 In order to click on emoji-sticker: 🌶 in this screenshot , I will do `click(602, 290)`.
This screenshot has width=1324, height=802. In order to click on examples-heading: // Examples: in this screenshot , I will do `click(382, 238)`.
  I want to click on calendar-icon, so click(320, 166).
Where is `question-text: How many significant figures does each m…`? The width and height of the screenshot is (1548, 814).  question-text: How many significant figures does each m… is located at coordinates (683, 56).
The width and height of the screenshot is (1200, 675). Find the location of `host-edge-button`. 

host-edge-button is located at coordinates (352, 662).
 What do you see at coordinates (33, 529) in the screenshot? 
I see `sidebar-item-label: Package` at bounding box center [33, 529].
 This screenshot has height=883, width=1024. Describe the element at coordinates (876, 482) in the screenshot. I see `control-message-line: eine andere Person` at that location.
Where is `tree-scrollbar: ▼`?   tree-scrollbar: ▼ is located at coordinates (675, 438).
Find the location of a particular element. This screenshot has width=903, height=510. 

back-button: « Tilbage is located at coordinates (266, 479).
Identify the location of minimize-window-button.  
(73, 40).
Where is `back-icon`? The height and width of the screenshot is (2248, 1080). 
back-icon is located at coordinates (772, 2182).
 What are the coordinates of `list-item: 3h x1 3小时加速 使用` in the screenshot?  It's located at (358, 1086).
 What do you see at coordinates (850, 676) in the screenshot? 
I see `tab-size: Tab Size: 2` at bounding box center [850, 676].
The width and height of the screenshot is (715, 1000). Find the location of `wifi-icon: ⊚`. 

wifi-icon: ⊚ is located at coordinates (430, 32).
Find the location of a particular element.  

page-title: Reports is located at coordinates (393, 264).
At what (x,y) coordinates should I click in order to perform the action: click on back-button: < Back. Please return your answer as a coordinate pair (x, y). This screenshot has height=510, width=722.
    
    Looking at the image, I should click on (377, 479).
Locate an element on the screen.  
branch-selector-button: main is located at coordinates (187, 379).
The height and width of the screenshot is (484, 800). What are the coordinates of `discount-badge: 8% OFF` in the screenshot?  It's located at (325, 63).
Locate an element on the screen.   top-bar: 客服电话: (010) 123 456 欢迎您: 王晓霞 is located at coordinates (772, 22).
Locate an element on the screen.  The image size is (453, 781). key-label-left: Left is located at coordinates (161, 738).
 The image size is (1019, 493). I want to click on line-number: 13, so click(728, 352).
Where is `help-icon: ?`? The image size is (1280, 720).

---*---

• Directions:
Display each line of the records above that contains the string "back".

• Finished task:
back-button: « Tilbage is located at coordinates (266, 479).
Where is `back-icon`? The height and width of the screenshot is (2248, 1080). 
back-icon is located at coordinates (772, 2182).
At what (x,y) coordinates should I click in order to perform the action: click on back-button: < Back. Please return your answer as a coordinate pair (x, y). This screenshot has height=510, width=722.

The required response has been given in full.